Он слышит только собственный разъяренный голос,
Время от времени слышится ржание лошади, грохочет фургон, скатываясь вниз по склону; фургон разбит, на дне оврага найдут лишь груду обломков.
XVII
Жена Мигела Богача ждет мужа, сидя у окошка в своей комнате; ей страшно.
Она уже знает про историю с лошадью и фургоном, случившуюся в имении; ей рассказала соседка – у дурных вестей ноги длинные.
Городок полнится слухами. Каждый, конечно, толкует новость на свой лад, но все – в худшую сторону, думает Алисе Жилваз, ведь ее мужу все завидуют, три гадалки ей уже говорили это, и не столько из-за того, что он нажил богатство, сколько из-за того, что водит знакомство с важными людьми, с теми, кого величают докторами и сеньорами, слава господу!

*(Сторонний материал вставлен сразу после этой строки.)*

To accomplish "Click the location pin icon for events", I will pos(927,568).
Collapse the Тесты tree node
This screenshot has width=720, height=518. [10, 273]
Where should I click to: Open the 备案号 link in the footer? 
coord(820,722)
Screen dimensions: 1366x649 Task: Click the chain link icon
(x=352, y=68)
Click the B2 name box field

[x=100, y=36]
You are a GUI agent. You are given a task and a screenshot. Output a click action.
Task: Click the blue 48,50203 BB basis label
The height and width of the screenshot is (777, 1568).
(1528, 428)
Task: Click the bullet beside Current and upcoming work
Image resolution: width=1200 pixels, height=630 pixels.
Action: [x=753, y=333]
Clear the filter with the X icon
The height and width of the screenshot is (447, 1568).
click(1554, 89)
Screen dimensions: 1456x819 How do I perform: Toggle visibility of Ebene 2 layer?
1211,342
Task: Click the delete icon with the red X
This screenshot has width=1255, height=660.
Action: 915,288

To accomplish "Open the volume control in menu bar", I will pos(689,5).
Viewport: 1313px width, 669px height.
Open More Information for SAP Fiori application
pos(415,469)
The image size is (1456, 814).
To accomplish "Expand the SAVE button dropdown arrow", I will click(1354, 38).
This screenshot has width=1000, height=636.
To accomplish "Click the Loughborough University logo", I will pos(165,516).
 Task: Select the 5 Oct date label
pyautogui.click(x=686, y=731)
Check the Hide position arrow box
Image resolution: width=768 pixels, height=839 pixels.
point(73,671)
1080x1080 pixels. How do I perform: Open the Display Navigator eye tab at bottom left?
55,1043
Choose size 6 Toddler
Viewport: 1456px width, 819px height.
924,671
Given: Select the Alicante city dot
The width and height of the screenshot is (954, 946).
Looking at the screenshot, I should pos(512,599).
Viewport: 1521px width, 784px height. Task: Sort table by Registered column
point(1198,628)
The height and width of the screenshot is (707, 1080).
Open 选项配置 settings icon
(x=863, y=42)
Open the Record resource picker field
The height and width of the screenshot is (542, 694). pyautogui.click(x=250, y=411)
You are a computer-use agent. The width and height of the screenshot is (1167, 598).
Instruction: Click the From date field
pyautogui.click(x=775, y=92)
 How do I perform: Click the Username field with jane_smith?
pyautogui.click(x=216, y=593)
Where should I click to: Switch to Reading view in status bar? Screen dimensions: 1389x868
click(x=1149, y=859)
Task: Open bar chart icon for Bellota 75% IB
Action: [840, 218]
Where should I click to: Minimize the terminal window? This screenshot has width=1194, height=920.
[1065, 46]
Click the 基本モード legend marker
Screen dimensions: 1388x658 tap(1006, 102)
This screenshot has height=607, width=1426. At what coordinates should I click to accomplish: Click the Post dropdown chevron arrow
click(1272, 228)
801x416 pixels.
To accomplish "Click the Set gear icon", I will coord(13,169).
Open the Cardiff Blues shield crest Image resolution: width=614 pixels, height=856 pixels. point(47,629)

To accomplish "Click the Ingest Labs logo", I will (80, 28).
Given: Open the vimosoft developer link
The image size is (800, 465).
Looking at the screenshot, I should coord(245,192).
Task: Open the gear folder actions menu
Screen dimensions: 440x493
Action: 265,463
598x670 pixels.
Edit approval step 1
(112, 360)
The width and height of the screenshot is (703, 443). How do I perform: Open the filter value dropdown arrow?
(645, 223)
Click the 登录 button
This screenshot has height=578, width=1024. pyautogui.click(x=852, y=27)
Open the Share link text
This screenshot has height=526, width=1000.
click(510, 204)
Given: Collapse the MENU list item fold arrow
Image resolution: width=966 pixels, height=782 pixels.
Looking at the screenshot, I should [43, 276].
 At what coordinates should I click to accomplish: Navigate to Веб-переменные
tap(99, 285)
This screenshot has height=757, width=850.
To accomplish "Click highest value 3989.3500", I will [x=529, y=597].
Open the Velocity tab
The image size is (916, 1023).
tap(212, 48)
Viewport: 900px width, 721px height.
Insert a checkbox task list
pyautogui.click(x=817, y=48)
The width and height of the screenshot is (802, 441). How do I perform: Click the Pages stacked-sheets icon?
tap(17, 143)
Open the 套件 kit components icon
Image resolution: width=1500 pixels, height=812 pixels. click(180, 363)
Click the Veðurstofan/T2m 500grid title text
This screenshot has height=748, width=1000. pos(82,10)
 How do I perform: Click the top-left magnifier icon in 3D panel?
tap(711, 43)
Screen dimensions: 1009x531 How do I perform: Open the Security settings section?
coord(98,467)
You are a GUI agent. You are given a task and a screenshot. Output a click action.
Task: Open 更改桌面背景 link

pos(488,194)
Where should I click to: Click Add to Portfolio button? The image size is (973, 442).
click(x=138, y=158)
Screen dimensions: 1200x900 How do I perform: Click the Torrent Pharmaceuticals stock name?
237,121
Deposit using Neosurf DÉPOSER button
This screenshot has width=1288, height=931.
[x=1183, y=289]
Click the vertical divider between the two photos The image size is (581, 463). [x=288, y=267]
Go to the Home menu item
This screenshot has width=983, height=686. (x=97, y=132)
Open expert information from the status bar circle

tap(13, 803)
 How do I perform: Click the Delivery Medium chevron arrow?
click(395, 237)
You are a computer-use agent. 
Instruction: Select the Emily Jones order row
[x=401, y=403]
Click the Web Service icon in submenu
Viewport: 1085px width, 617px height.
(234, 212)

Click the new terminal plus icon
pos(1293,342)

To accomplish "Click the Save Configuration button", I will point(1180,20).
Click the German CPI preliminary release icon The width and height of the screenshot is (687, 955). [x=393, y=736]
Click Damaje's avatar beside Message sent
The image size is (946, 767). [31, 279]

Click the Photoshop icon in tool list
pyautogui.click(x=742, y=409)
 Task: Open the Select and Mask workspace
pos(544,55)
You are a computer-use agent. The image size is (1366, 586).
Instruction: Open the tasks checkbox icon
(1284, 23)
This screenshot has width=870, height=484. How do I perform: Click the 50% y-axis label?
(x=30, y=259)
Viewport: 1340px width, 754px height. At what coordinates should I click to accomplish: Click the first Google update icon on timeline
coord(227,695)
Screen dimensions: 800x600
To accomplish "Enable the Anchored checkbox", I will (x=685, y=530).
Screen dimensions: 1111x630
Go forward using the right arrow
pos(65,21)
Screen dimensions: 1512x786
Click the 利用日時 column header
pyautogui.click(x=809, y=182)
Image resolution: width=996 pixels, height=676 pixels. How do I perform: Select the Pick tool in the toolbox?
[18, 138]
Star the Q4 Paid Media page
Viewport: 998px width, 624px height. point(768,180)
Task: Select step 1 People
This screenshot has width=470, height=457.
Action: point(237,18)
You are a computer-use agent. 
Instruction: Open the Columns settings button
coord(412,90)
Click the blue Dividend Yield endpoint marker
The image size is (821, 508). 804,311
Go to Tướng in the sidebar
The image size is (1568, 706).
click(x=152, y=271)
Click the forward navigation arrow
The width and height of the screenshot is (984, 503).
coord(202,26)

Ее уверяли, что Зе нисколько не пострадал, ни царапинки; но она боится самого худшего. Переходит от окна к окну, отодвигает портьеру – справа всякий раз, – пробегает взглядом всю улицу от угла до двери дома, ей уже несколько раз казалось, что он идет, но она ошибалась, принимает за него всех мужчин с таким же, как у него, телосложением. Потом останавливается, сама не своя, проводит холодной ладонью по пылающему лбу.
Во всем теле дрожь – наверное, немного поднялась температypa. А может, дрожь – от предчувствия, что когда-нибудь она останется одна на свете; после смерти сына такие мысли приходят ей в голову. Теперь она боится своего счастья: ей кажется, что она должна будет заплатить за него неизбывными горестями, словно судьба в порыве досады захотела наказать ее зa богатство, напомнить ей о том, что начинала-то она служанкой в доме у сеньора Руя Диого. Там-то и начал за нею ухаживать Зе Мигел, когда приезжал в усадьбу узнать, не надо ли что перевезти – у него как раз появился первый собственный автофургон. Почти двадцать лет прошло с тех пор.
Вначале-то он совсем ей не нравился – уж слишком пронырлив, всем женщинам улыбается, глазки сладкие, разговоры с подковырками, словно с рыбными торговками разговаривает: известно, какие они бесстыжие на язык; сразу видно, что он немало времени с ними хороводился. Но с нею у него номер не пройдет, сказала Алисе Жилваз Зе Мигелу, когда тот хотел силой втащить ее в круг танцующих, дело было на празднике в честь Спасителя, посылающего смерть во благе; Зе Мигел, как видно, считал, что все, кто в юбках ходят, кроткие овечки, из рук едят. Он проглотил ругательство, она по его глазам увидела, что проглотил, повернулся к ней спиной, еще плечами повел, до того неотесанный, и ушел плясать к рыбным торговкам, такой живчик, со всеми в ладу; а вернулся в подпитии и в озорном настроении. И что учудил: купил у одной женщины целый лоток сластей и велел передать его ей, Алисе, но без всяких слов и приветов.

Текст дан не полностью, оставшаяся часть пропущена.